Swap "Where should I click to" for "Where do I click to" throughout the lines between the one holding "This screenshot has width=1389, height=868." and the one holding "Looking at the screenshot, I should point(657,35).", inclusive, and leave everything else unchanged. Return only those lines.
··· Data provided
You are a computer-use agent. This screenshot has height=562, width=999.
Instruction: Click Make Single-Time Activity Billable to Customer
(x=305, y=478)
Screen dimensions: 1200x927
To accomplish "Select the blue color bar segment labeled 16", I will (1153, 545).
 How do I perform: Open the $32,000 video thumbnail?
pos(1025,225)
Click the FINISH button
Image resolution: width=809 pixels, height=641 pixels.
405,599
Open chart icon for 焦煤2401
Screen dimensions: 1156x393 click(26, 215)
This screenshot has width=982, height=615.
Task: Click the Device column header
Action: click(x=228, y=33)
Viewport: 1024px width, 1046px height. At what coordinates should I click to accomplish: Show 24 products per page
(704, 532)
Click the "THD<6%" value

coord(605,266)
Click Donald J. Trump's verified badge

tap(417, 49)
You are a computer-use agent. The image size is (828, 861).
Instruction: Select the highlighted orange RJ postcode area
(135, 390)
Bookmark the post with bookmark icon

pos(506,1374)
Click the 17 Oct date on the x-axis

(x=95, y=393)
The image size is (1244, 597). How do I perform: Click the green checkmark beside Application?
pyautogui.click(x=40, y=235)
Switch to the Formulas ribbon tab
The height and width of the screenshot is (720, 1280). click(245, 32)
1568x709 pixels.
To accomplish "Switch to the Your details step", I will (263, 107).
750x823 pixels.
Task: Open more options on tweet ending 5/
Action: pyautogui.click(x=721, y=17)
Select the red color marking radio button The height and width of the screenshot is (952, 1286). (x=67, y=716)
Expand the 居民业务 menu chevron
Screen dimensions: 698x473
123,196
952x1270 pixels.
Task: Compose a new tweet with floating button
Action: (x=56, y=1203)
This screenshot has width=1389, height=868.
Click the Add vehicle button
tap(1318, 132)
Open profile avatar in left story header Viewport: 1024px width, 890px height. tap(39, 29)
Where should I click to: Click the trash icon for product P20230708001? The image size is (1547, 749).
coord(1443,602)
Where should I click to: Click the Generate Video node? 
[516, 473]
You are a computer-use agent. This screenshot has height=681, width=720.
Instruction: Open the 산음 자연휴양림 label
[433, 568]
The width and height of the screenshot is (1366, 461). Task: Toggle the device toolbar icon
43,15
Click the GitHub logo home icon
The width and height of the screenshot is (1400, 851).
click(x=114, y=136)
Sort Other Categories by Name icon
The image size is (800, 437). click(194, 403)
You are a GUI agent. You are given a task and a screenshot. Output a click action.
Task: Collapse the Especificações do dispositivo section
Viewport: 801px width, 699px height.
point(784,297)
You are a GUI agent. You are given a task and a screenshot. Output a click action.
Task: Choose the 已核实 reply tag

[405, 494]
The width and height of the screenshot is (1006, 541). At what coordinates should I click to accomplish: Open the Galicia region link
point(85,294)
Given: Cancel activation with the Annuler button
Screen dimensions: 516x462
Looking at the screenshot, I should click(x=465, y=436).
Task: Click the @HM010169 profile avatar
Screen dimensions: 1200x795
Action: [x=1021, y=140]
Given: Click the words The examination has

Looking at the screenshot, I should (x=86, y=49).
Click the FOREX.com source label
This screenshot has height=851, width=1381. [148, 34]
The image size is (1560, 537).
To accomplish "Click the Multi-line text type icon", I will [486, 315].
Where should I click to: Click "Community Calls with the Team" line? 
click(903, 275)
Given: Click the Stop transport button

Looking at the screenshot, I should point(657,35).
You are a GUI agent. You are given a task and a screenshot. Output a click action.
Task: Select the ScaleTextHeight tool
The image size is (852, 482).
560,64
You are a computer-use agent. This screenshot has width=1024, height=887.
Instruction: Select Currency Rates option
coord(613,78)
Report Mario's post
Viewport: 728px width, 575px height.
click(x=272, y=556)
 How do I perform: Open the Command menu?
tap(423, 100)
······
### Task answer
This screenshot has width=1389, height=868.
Click the Add vehicle button
tap(1318, 132)
Open profile avatar in left story header Viewport: 1024px width, 890px height. tap(39, 29)
Where do I click to: Click the trash icon for product P20230708001? The image size is (1547, 749).
coord(1443,602)
Where do I click to: Click the Generate Video node? 
[516, 473]
You are a computer-use agent. This screenshot has height=681, width=720.
Instruction: Open the 산음 자연휴양림 label
[433, 568]
The width and height of the screenshot is (1366, 461). Task: Toggle the device toolbar icon
43,15
Click the GitHub logo home icon
The width and height of the screenshot is (1400, 851).
click(x=114, y=136)
Sort Other Categories by Name icon
The image size is (800, 437). click(194, 403)
You are a GUI agent. You are given a task and a screenshot. Output a click action.
Task: Collapse the Especificações do dispositivo section
Viewport: 801px width, 699px height.
point(784,297)
You are a GUI agent. You are given a task and a screenshot. Output a click action.
Task: Choose the 已核实 reply tag

[405, 494]
The width and height of the screenshot is (1006, 541). At what coordinates should I click to accomplish: Open the Galicia region link
point(85,294)
Given: Cancel activation with the Annuler button
Screen dimensions: 516x462
Looking at the screenshot, I should click(x=465, y=436).
Task: Click the @HM010169 profile avatar
Screen dimensions: 1200x795
Action: [x=1021, y=140]
Given: Click the words The examination has

Looking at the screenshot, I should (x=86, y=49).
Click the FOREX.com source label
This screenshot has height=851, width=1381. [148, 34]
The image size is (1560, 537).
To accomplish "Click the Multi-line text type icon", I will [486, 315].
Where do I click to: Click "Community Calls with the Team" line? 
click(903, 275)
Given: Click the Stop transport button

Looking at the screenshot, I should point(657,35).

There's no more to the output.